Weinstein is worried that the availability of a person's actual signature will make for a do-it-yourself fraud kit. Other privacy experts are concerned about the selling of private information in general.
It's not that private information has never been available. In fact, databases used by private investigators and others have existed for years. But the Net makes both gathering and disseminating information we consider private--from our names to what kind of music we prefer--all that much easier.
"Personal information has become a valuable commodity," said David Sobel, an attorney with Electronic Privacy Information Center. "There has always been a very large industry devoted to compiling and selling information about people. If you now layer on top of that what can conceivably go on the Internet, you're talking about the possibility of compiling much more detailed information."
In this case, UPS has thought of some safeguards: Only the person who sent the package can view it, and the company provides no mechanism to allow the viewer to capture the signature or print out the screen, spokeswoman Pat Steffan said in a January interview.
Moreover, Steffan said, UPS has spent $4 billion to build a "system that's bulletproof. It is a commitment made to our customers to protect their information."
And Steffan said emphatically that UPS will not sell signatures. "UPS will not, is not, and has no plans to sell signatures," she said. "We have built the confidence of over 1 million customers. We cannot break that confidence, and no one else can get into our database to get that information."
Weinstein doesn't question UPS's sincerity. But he says that even a very mediocre hacker could use the UPS software to capture signatures with a few technical tricks or a little creative programming.
"I think the problem comes up with what's done with the information," Weinstein said. "This isn't to say UPS is taking a database and creating it and selling it en masse."
But he added that they have provided a mechanism for others to do that very easily.
Right now, government agencies legally are prohibited from disseminating much of your personal information. But there are no laws preventing businesses from buying and selling whatever information they can collect on their own and they do so with great regularity.

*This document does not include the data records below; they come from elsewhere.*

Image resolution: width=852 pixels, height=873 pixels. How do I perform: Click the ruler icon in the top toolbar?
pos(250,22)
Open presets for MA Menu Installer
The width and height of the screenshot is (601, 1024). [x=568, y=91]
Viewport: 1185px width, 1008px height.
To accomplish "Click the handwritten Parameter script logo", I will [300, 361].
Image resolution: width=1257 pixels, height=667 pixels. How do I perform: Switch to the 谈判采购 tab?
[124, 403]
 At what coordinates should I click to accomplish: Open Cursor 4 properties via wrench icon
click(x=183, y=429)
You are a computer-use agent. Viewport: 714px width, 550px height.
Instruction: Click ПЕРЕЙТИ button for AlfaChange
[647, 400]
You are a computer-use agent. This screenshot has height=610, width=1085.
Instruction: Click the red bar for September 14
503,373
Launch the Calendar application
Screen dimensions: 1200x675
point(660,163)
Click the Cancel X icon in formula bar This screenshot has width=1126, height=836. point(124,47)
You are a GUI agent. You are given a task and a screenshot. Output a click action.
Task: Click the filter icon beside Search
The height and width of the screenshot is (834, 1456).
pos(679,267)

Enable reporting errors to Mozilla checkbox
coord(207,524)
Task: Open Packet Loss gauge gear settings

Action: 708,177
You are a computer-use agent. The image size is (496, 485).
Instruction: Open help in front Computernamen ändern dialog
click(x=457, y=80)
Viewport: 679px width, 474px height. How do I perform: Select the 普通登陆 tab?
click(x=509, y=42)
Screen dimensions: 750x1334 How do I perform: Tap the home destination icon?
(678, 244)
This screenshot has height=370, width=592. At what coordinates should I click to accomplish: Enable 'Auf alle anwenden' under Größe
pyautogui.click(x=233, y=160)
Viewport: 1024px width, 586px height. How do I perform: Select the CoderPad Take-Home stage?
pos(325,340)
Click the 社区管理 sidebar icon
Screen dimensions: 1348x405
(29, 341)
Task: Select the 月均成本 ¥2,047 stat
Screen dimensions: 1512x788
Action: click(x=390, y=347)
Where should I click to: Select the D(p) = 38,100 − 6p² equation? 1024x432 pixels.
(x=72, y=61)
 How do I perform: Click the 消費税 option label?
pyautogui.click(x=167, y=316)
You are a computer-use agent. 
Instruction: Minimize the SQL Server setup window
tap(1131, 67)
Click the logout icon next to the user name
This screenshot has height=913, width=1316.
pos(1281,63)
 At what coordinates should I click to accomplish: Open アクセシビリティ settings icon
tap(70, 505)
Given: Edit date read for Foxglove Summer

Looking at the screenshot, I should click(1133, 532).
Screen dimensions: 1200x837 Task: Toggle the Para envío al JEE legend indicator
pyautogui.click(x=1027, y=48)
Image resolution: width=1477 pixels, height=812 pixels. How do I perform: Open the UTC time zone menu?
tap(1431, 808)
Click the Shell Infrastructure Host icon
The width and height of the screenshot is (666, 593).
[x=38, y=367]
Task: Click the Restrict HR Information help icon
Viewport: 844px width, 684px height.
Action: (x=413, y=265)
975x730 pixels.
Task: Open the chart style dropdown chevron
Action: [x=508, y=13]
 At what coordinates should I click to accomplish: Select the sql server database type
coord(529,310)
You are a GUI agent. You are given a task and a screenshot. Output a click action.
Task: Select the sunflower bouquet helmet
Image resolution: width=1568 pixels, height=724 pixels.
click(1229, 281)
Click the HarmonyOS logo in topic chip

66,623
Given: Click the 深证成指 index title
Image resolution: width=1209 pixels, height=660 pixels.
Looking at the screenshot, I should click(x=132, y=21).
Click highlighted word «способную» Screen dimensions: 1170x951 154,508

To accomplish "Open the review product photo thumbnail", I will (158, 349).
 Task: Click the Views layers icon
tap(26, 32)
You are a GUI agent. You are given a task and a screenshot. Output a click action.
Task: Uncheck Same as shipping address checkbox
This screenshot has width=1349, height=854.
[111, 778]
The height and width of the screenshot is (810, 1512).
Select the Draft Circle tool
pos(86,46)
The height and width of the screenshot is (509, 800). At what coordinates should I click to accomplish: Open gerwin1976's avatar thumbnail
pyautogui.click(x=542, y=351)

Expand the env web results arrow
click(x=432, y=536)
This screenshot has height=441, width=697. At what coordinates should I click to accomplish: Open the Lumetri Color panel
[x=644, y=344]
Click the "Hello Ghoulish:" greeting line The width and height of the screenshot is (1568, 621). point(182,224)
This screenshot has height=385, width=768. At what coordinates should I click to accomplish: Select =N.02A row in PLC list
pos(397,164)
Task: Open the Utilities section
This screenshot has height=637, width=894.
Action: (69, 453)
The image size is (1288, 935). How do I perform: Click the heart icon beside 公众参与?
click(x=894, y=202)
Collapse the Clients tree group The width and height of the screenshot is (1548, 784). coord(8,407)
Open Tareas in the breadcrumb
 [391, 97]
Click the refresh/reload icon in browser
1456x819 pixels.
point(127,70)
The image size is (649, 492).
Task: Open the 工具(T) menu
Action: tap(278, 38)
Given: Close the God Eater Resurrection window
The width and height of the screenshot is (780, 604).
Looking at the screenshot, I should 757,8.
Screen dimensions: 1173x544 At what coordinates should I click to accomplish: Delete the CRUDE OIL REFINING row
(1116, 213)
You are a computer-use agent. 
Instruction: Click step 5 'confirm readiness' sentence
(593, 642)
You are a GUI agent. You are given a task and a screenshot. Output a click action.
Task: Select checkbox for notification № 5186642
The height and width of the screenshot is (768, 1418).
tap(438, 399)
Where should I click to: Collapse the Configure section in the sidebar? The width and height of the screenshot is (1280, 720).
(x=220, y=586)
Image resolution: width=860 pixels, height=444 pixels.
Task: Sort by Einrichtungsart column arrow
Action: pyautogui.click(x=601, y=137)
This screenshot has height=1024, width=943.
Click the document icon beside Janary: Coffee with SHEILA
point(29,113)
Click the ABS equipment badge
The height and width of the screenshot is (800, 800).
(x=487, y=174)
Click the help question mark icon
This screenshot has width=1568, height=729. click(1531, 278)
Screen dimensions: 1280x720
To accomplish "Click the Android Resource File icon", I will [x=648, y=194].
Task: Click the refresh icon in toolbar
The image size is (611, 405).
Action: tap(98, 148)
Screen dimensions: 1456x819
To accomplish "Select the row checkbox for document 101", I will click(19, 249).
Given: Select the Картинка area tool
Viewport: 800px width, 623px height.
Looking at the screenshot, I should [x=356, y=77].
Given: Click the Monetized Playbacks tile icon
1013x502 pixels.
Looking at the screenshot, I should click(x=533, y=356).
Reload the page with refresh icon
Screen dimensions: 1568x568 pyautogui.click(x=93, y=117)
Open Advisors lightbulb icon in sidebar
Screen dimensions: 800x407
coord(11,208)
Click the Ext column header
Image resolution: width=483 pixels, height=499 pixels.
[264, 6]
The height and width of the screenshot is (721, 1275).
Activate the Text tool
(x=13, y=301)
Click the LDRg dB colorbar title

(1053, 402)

Weinstein said that when she called to explain the problem, "UPS told me that if people are concerned about their signatures, UPS suggested that people don't use their real signatures."
But that doesn't address the larger problem. "At this stage in the game, the legal system is so far behind that once you give out any personal information on yourself, it becomes free game. It becomes a commodity," Weinstein said. "The underlying issue is we need a legal structure where people have control of their private information."